COVID-19 Ring-based Prevention Trial With Lopinavir/Ritonavir (CORIPREV-LR)

COVID-19 has rapidly evolved into a generalized global pandemic. Post-exposure prophylaxis (PEP) against on COVID-19 was identified as an urgent research priority by the WHO, and lopinavir/ritonavir (LPV/r) is a promising candidate for both COVID-19 treatment and PEP, with a good safety profile and global availability. This is a cluster randomized controlled trial (RCT) of oral LPV/r as PEP against COVID-19, that will address the immediate need for preventive interventions, generate key data on COVID-19 transmission, and serve as a research platform for future vaccines and preventive agents.

Study Overview

• Status: Active, not recruiting
• Conditions: Coronavirus Infections; Post-exposure Prophylaxis
• Intervention / Treatment: Drug: Lopinavir/ritonavir

• Study Type: Interventional
• Enrollment (Actual): 123
• Phase: Phase 3

Contacts and Locations

Study Locations

• Canada
  • British Columbia
    • Vancouver, British Columbia, Canada, V6Z 1Y6
      • St. Paul's Hospital
  • Ontario
    • Toronto, Ontario, Canada, M5B 1W8
      • St. Michael's Hospital
    • Toronto, Ontario, Canada, M5G 2N2
      • Toronto General Hospital
    • Toronto, Ontario, Canada, M4N 3M5
      • Sunnybrook Hospital

Participation Criteria

Eligibility Criteria

• Ages Eligible for Study: 1 year and older (ADULT, OLDER_ADULT, CHILD)
• Accepts Healthy Volunteers: No
• Genders Eligible for Study: All

Description

Inclusion Criteria:

1. High risk close contact with a confirmed COVID-19 case during their symptomatic period, including one day before symptom onset, within the past 1-7 days. High risk close contact is defined as any of the following exposures without the consistent appropriate use of recommended personal protective equipment:

   1. Provided direct care for the index case
   2. Had close physical contact with the index case
   3. Lived with the index case
   4. Had close contact (within 2 metres), without direct physical contact, for a prolonged period of time
   5. Had direct contact with infectious body fluids, including oral secretions, respiratory secretions, or stool.
2. Successfully contacted by the study team within 24 hours of study team notification of the relevant index COVID-19 case.
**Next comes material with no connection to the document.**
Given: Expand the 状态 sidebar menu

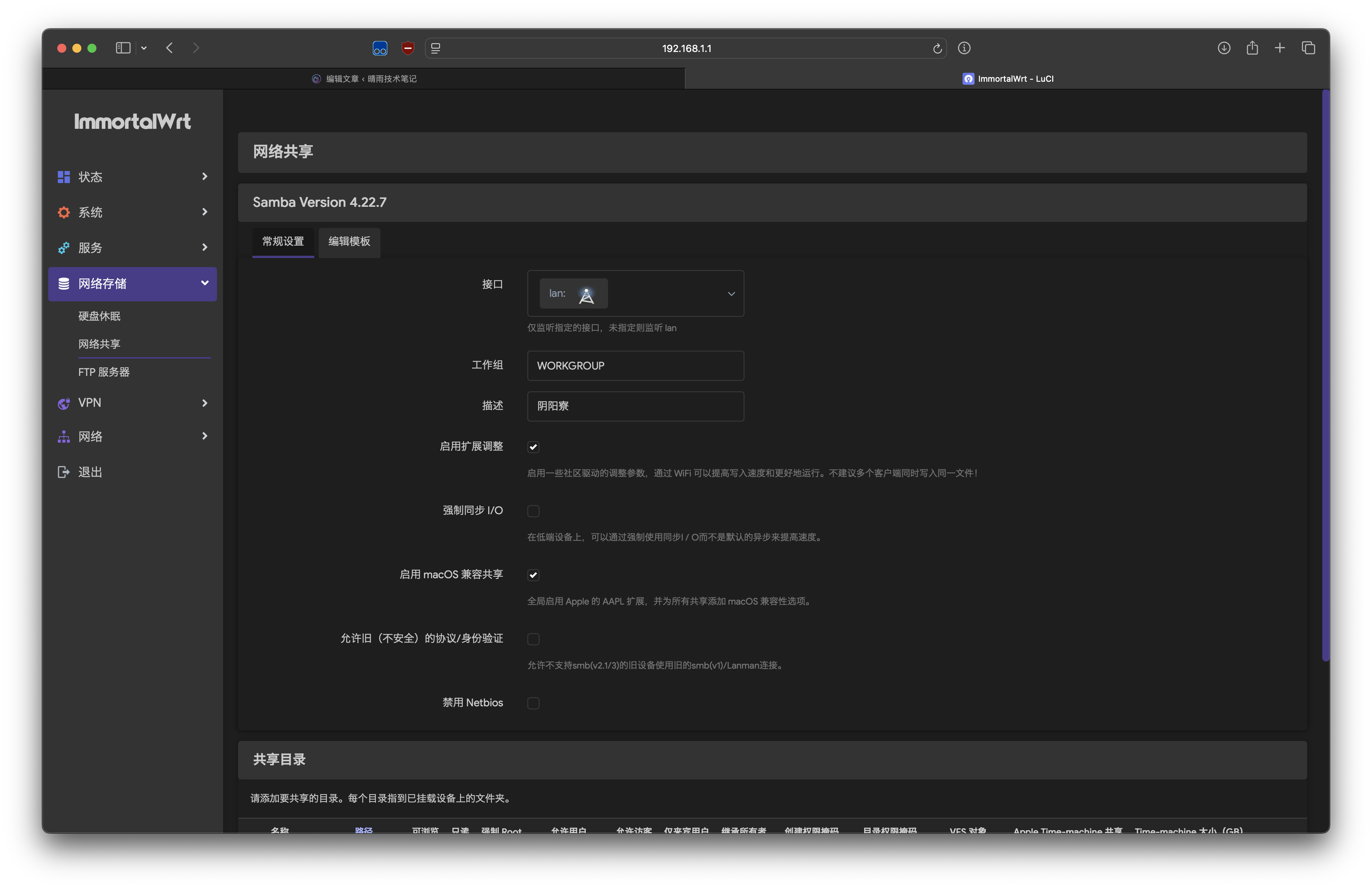Looking at the screenshot, I should pos(133,177).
This time window is necessary because the efficacy of PEP may be dependent on the timing of its initiation, and because randomization of a ring cannot be delayed while awaiting response from contacts that cannot be rapidly reached.
3. Age ≥6 months, since the safety and pharmacokinetic profiles of LPV/r in pediatric patients below the age of 6 months have not been established.
4. Ability to communicate with study staff in English

Exclusion Criteria:

1. Known hypersensitivity/allergy to lopinavir or ritonavir.
2. Current use of LPV/r for the treatment or prevention of HIV infection.
3. Receipt of LPV/r in the context of this trial or any other trial of COVID-19 PEP within 2 days or less prior to the last known contact with the index COVID-19 case. The two day time window is intended to ensure that exposure would not have occurred in the presence of clinically relevant drug levels (five times the elimination half-life of LPV/r, which is estimated at 4-6 hours with prolonged use).
4. Baseline respiratory tract specimen positive for COVID-19. Randomized participants whose baseline samples subsequently show COVID-19 will have study drug discontinued but still remain under observation.
5. Current breastfeeding, due to potential for serious adverse reactions in nursing infants exposed to LPV/r

6. Concomitant medications with prohibited drug interactions with LPV/r that cannot be temporarily suspended/replaced, including but not restricted to: 37

   • alfuzosin (e.g. Xatral®)
   • amiodarone (e.g. Cordarone™)
   • apalutamide (e.g. Erleada™)
   • astemizole*, terfenadine*
   • cisapride*
   • colchicine, when used in patients with renal and/or hepatic impairment
   • dronedarone (e.g., Multaq®)
   • elbasvir/grazoprevir (e.g., ZepatierTM)
   • ergotamine* (e.g. Cafergot®*), dihydroergotamine (e.g. Migranal®), ergonovine, methylergonovine*
   • fusidic acid (e.g., Fucidin®), systemic*
   • lurasidone (e.g., Latuda®), pimozide (e.g., Orap®*)
   • neratinib (e.g., Nerlynx®)
   • sildenafil (e.g., Revatio®)
   • triazolam (e.g. Halcion®), midazolam oral*
   • rifampin (e.g. Rimactane®*, Rifadin®, Rifater®*, Rifamate®*)
   • St. John's Wort
   • Tadalafil (e.g. Adcirca®)
   • venetoclax (e.g. Venclexta®)
   • lovastatin (e.g., Mevacor®*), lomitapide (e.g., JuxtapidTM) or simvastatin (e.g., Zocor®)
   • vardenafil (e.g., Levitra® or Staxyn®)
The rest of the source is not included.